▶ [Instructions to follow] All lines from the top of the records below through the line holding "[share-facebook] (335, 768)", and only those, should be printed exactly, minus the pictures.

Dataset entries
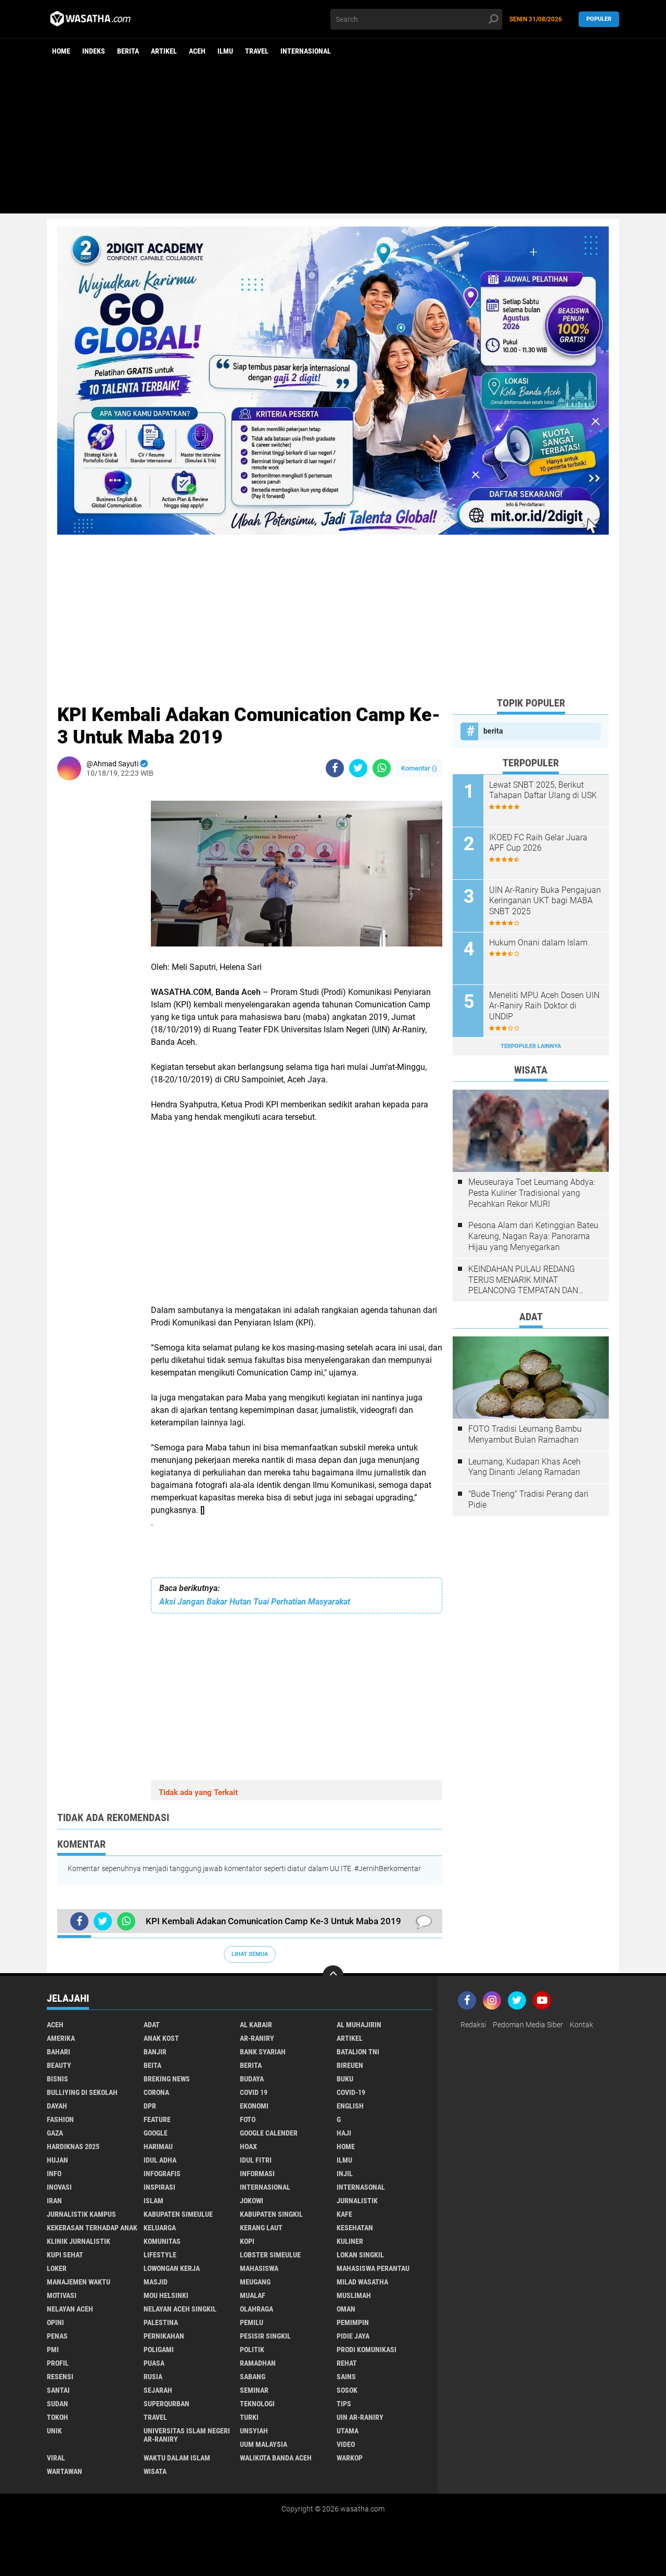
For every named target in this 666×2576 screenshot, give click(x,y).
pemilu (251, 2322)
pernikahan (164, 2336)
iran (54, 2200)
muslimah (354, 2295)
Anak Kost (161, 2038)
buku (345, 2079)
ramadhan (258, 2363)
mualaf (252, 2295)
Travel (256, 51)
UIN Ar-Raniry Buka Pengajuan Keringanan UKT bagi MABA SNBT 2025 (545, 901)
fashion (60, 2119)
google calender (269, 2133)
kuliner (350, 2241)
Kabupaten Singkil (271, 2214)
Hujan (57, 2160)
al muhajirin (359, 2025)
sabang (252, 2376)
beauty (59, 2065)
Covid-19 (351, 2092)
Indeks (93, 51)
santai (58, 2390)
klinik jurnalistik (78, 2241)
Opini (55, 2322)
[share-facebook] (335, 768)
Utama (347, 2431)
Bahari (58, 2052)
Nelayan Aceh (70, 2309)
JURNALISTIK (357, 2200)
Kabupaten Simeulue (178, 2214)
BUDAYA (252, 2079)
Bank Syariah (263, 2052)
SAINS (346, 2376)
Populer (598, 19)
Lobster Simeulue (270, 2255)
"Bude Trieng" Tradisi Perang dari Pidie (528, 1499)
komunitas (162, 2241)
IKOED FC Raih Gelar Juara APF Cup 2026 (538, 842)
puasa (154, 2363)
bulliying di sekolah (82, 2092)
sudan (57, 2404)
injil (345, 2173)
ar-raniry (257, 2038)
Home (61, 51)
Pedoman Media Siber (528, 2025)
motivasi (61, 2295)
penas (57, 2336)
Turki (249, 2417)
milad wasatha (362, 2282)
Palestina (161, 2322)
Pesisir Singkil (265, 2336)
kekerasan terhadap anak (92, 2228)
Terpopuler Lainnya (531, 1046)
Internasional (305, 51)
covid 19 (253, 2092)
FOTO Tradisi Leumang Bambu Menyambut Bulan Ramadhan (525, 1434)
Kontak (581, 2025)
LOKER (57, 2268)
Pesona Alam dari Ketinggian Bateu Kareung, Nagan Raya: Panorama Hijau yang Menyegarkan (533, 1236)
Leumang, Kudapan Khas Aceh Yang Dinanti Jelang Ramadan (524, 1467)
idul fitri (256, 2160)
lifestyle (160, 2255)
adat (152, 2025)
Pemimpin (353, 2322)
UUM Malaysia (263, 2444)
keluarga (160, 2228)
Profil (58, 2363)
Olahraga (256, 2309)
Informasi (257, 2173)
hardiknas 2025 (73, 2146)
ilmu (225, 51)
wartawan (64, 2471)
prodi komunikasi (366, 2349)
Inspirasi (159, 2187)
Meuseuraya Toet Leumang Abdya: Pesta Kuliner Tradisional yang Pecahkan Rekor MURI (531, 1193)
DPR (150, 2106)
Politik (252, 2349)
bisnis (57, 2079)
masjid (156, 2282)
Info (54, 2173)
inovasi (59, 2187)
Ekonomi (254, 2106)
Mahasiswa (259, 2268)
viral (56, 2458)
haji (344, 2133)
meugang (255, 2282)
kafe (344, 2214)
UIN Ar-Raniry (360, 2417)
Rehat (347, 2363)
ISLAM (153, 2200)
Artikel (164, 51)
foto (247, 2119)
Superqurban (166, 2404)
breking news (167, 2079)
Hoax (248, 2146)
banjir (155, 2052)
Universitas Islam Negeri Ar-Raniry (187, 2435)
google (156, 2133)
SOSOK (347, 2390)
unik (54, 2431)
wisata (155, 2471)
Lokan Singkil (360, 2255)
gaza (55, 2133)
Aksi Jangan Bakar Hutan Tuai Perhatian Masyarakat (254, 1602)
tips (344, 2404)
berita (128, 51)
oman (346, 2309)
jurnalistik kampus (81, 2214)
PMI (53, 2349)
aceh (197, 51)
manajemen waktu (78, 2282)
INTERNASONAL (361, 2187)
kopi (247, 2241)
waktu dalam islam (177, 2458)
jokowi (251, 2200)
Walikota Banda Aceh (276, 2458)
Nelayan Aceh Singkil (180, 2309)
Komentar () (419, 768)
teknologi (257, 2404)
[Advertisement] (333, 140)
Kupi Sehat (65, 2255)
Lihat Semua (250, 1954)
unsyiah (254, 2431)
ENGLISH (350, 2106)
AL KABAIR (256, 2025)
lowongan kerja (172, 2268)
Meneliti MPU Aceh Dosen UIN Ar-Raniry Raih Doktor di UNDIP (544, 1006)
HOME (346, 2146)
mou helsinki (166, 2295)
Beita (152, 2065)
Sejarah (158, 2390)
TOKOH (57, 2417)
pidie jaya (353, 2336)
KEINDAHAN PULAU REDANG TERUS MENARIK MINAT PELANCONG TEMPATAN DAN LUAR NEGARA (523, 1280)
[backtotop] (333, 1975)
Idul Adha (160, 2160)
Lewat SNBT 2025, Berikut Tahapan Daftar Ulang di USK (543, 790)
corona (156, 2092)
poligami (159, 2349)
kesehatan (355, 2228)
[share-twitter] (358, 768)
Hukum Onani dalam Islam (538, 943)
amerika (61, 2038)
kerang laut (261, 2228)
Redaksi (473, 2025)
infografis (162, 2173)
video (346, 2444)
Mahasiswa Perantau (373, 2268)
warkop (350, 2458)
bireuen (350, 2065)
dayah (57, 2106)
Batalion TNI (358, 2052)
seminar (254, 2390)
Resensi (60, 2376)
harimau (158, 2146)
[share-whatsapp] (382, 768)
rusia (153, 2376)
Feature (157, 2119)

▶ [Your response]
For every named target in this 666×2576 screenshot, give click(x,y).
pemilu (251, 2322)
pernikahan (164, 2336)
iran (54, 2200)
muslimah (354, 2295)
Anak Kost (161, 2038)
buku (345, 2079)
ramadhan (258, 2363)
mualaf (252, 2295)
Travel (256, 51)
UIN Ar-Raniry Buka Pengajuan Keringanan UKT bagi MABA SNBT 2025 (545, 901)
fashion (60, 2119)
google calender (269, 2133)
kuliner (350, 2241)
Kabupaten Singkil (271, 2214)
Hujan (57, 2160)
al muhajirin (359, 2025)
sabang (252, 2376)
beauty (59, 2065)
Covid-19 (351, 2092)
Indeks (93, 51)
santai (58, 2390)
klinik jurnalistik (78, 2241)
Opini (55, 2322)
[share-facebook] (335, 768)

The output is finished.